We will deduce the "diagonal lemma" of your question for reflexive codescent objects from the fact that reflexive codescent objects are sifted colimits (in the $\mathbf{Cat}$-enriched sense), i.e. that the functor $$W \ast (-) : [\Delta_{\leq 2}^\mathrm{op},\mathbf{Cat}] \longrightarrow \mathbf{Cat}$$ preserves finite products. This fact is due to Steve Lack -- see Proposition 4.3 of
Lack, Stephen. Codescent objects and coherence. J. Pure Appl. Algebra 175 (2002), no. 1-3, 223--241. doi
and Proposition 4 of
Bourke, John. A colimit decomposition for homotopy algebras in Cat. Appl. Categ. Structures 22 (2014), no. 1, 13--28. doi
Thanks to the "Fubini theorem" for iterated weighted colimits, we may state the diagonal lemma for reflexive codescent objects in the following form.
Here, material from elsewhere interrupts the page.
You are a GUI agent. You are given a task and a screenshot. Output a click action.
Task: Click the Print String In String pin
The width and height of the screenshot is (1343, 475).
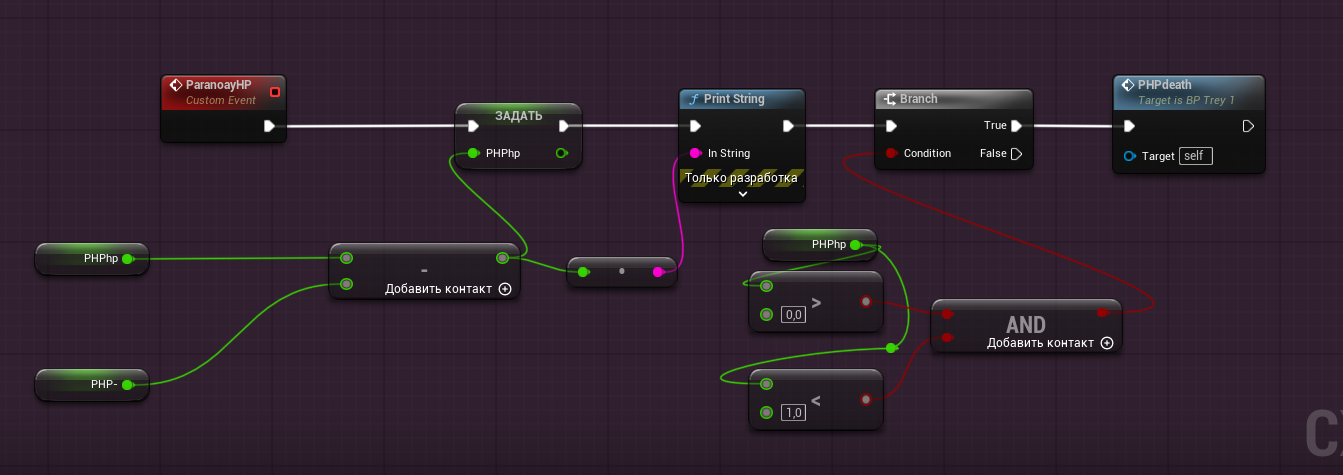pyautogui.click(x=695, y=154)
Lemma (diagonal lemma for reflexive codescent objects). Let $\mathcal{K}$ be a $2$-category and let $X \colon \Delta_{\leq 2}^\mathrm{op} \times \Delta_{\leq 2}^\mathrm{op} \longrightarrow \mathcal{K}$ be a functor. Then we have an isomorphism of weighted colimits in $\mathcal{K}$
$$W \ast (X \circ \delta) \cong (W \times W) \ast X,$$
either side existing if the other does. (Here $\delta$ denotes the diagonal functor $\Delta_{\leq 2}^\mathrm{op} \longrightarrow \Delta_{\leq 2}^\mathrm{op} \times \Delta_{\leq 2}^\mathrm{op}$).
Remark. It is also worth displaying the isomorphism of this lemma in coend form:
$$\int^{[k]} W^k \times X_{k,k} \cong \int^{[n],[m]} W^n \times W^m \times X_{n,m}.$$
Proof of lemma. The preservation of binary products of representables by the functor $W \ast (-) : [\Delta_{\leq 2}^\mathrm{op},\mathbf{Cat}] \longrightarrow \mathbf{Cat}$ implies, via the weighted colimit formula for left Kan extensions, that the functor $W \times W : \Delta_{\leq 2} \times \Delta_{\leq 2} \longrightarrow \mathbf{Cat}$ is the left Kan extension of $W \colon \Delta_{\leq 2} \longrightarrow \mathbf{Cat}$ along the diagonal functor $\delta \colon \Delta_{\leq 2} \longrightarrow \Delta_{\leq 2} \times \Delta_{\leq 2}$. Hence the lemma follows from Theorem 4.38 of Kelly's Basic concepts of enriched category theory. $\Box$
It is worth mentioning that, when working bicategorically (i.e. "up to equivalence"), the codescent object of a (pseudo)functor $X : \Delta_{\leq 2}^\mathrm{op} \longrightarrow \mathcal{K}$ is simply its bicolimit. Hence the bicategorical version of the diagonal lemma for reflexive codescent objects -- which follows from the strict version by standard arguments -- is simply the statement that the diagonal functor $\Delta_{\leq 2}^\mathrm{op} \longrightarrow \Delta_{\leq 2}^\mathrm{op} \times \Delta_{\leq 2}^\mathrm{op}$ is 2-final.